Digital Methods to Quantify Sensor Output Uncertainty in Real Time
Orestis Kaparounakis, Phillip Stanley-Marbell, 13 May, 2026
Abstract
Modern data-driven applications that make real-time decisions increasingly depend on advanced sensors which use pre-stored calibration data. In such applications, accurate characterization of sensor output uncertainty is important for reliable data interpretation. Here, we present a method for real-time on-device dynamic uncertainty quantification for sensor outputs which depend on pre-stored calibration data. We show how sensor calibration compensation equations (essential in advanced sensing systems) propagate uncertainties resulting from the quantization of calibration parameters to the sensor output. We use a low-cost thermal sensor as a motivating example and show these ideas are practical and possible on actual embedded sensor systems by prototyping them on two commercially-available uncertainty-tracking hardware platforms with average power dissipation 16.7 mW and 147.15 mW. These achieve 42.9× and 94.4× speedup compared to the equal-accuracy Monte Carlo computation (the status quo).
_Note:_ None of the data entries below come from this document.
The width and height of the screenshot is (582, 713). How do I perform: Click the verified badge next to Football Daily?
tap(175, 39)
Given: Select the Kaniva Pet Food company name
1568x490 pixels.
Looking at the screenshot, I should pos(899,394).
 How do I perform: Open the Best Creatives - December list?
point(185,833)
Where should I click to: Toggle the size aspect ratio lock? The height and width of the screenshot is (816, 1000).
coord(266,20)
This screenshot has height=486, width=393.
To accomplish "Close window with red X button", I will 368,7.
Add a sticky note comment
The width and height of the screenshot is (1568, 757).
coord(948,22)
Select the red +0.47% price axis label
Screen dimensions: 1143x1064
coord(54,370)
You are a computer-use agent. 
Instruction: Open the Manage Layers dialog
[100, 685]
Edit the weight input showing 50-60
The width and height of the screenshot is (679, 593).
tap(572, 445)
We present a proof-of-usefulness edge-detection application over ten test scenes where accuracy and precision show average improvement by 4.97 and 40.25 percentage points, respectively, trading off sensitivity. Another application example examines four different calibration-data storage scenarios and compute that a 48% increase in memory yields 75% smaller uncertainty metrics over the baseline. Our method enables better decision-making in critical applications where sensor data reliability is paramount.